» Extrait du document
###

Sur la route de Sydney et d’Auckland, les îles Samoa occupent une excellente position stratégique : elles commandent les communications entre l’Amérique anglaise et l’Australasie, de même qu’entre nos colonies de la Nouvelle-Calédonie et de Tahiti. L’archipel était, jusqu’en 1899, indépendant sous la triple garantie de l’Angleterre, de l’Allemagne et des États-Unis ; un traité de partage attribua, à cette date, aux Américains les îles de Pango-Pango et de Tutuila ; plus petites que les îles allemandes, Savaii et Upolu, elles ont l’avantage d’abriter le meilleur mouillage du Pacifique.

###

» Données brutes
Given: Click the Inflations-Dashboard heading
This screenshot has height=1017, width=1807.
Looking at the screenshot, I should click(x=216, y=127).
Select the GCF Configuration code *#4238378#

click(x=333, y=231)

###

» Consigne
Rédigez la suite du texte sur les îles Samoa, à partir de sa dernière phrase.

» Résultat
Honolulu, Pango-Pango et Guam, dans les Mariannes, sont surtout des points de relâche au milieu du Pacifique. Les Philippines constituent, au contraire, une magnifique colonie. Arrivés dans l’archipel sans autre objet que de détruire la flotte espagnole, les Américains furent entraînés par leur victoire même à s’y substituer aux vaincus ; ils y ont trouvé une population insoumise, radicalement inapte à s’adapter aux mœurs de ses nouveaux maîtres, et ils se sont heurtés à des résistances meurtrières. Aujourd’hui encore, leur établissement aux Philippines n’est pas beaucoup plus solide que ne l’était celui des Espagnols. Les commerçans yankees ont cependant réussi à augmenter leurs affaires, aux dépens des maisons anglaises installées depuis longtemps dans les îles et qui luttaient déjà avec peine contre la concurrence allemande. Le gouvernement n’a pas établi de tarifs de faveur pour ses nationaux, mais, au moyen d’un

  1. L’archipel produit surtout du sucre (200 000 tonnes par an) qu’il envoie à San Francisco.